- Required actions
1. List every person named in the credits of the Gay Morning America entry below.
2. From the Gay Morning America entry below, print the passage starting with "Gay Morning America was" and going on through "National History Archive.", word for word.

- Source excerpt
- Genre: Variety show
- Created by: George Sardi Johnny Pool Lynn Lavner
- Directed by: Jimmy Mellow
- Presented by: George Sardi Johnny Pool
- Theme music composer: Lynn Lavner
- Country of origin: United States
- Original language: English
- No. of seasons: 3
- No. of episodes: 26

Production
- Producers: George Sardi Johnny Pool

Original release
- Network: W59AT (Channel 59)
- Release: October 19, 1984 – November 23, 1985

= Gay Morning America =

Gay Morning America was a weekly volunteer-run variety show that aired on Manhattan public-access cable for three seasons from 1983 to 1985. For the first two seasons, the show ran for one hour on Friday mornings from 7:30-8:30 am EST, and was reduced to a 1/2 hour time slot on Saturday mornings from 11:30 am to 12:00 pm EST in the third and final season. The show also featured commercials for Greenwich Village gay establishments, as well as endorsements by the hosts which helped support the show. It originally aired on channel 59, W59AT. The program's archives are held in the collection of The LGBT Community Center National History Archive.

- Data supplied

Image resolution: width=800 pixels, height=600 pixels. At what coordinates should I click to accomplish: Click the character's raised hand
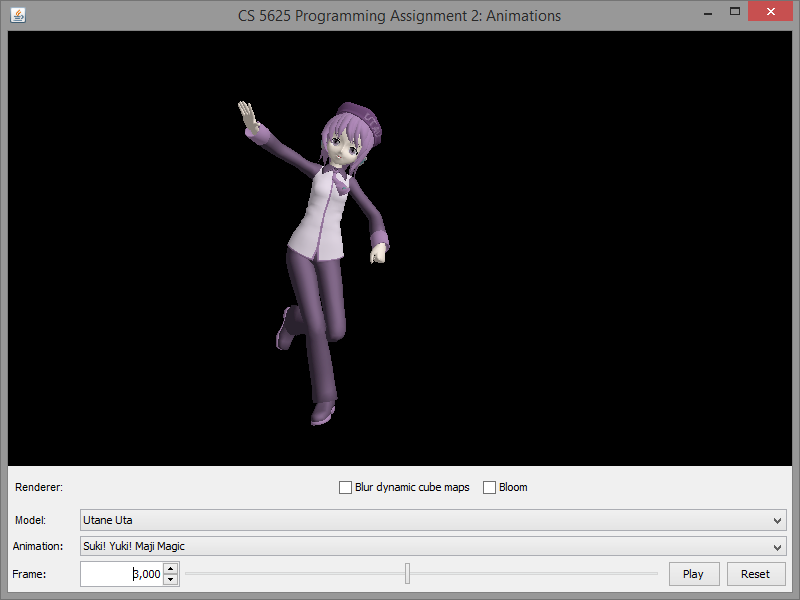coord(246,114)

...

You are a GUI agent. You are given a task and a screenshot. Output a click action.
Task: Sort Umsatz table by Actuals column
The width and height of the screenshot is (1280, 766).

- Written answers
1.
George Sardi
Johnny Pool
Lynn Lavner
Jimmy Mellow

2.
Gay Morning America was a weekly volunteer-run variety show that aired on Manhattan public-access cable for three seasons from 1983 to 1985. For the first two seasons, the show ran for one hour on Friday mornings from 7:30-8:30 am EST, and was reduced to a 1/2 hour time slot on Saturday mornings from 11:30 am to 12:00 pm EST in the third and final season. The show also featured commercials for Greenwich Village gay establishments, as well as endorsements by the hosts which helped support the show. It originally aired on channel 59, W59AT. The program's archives are held in the collection of The LGBT Community Center National History Archive.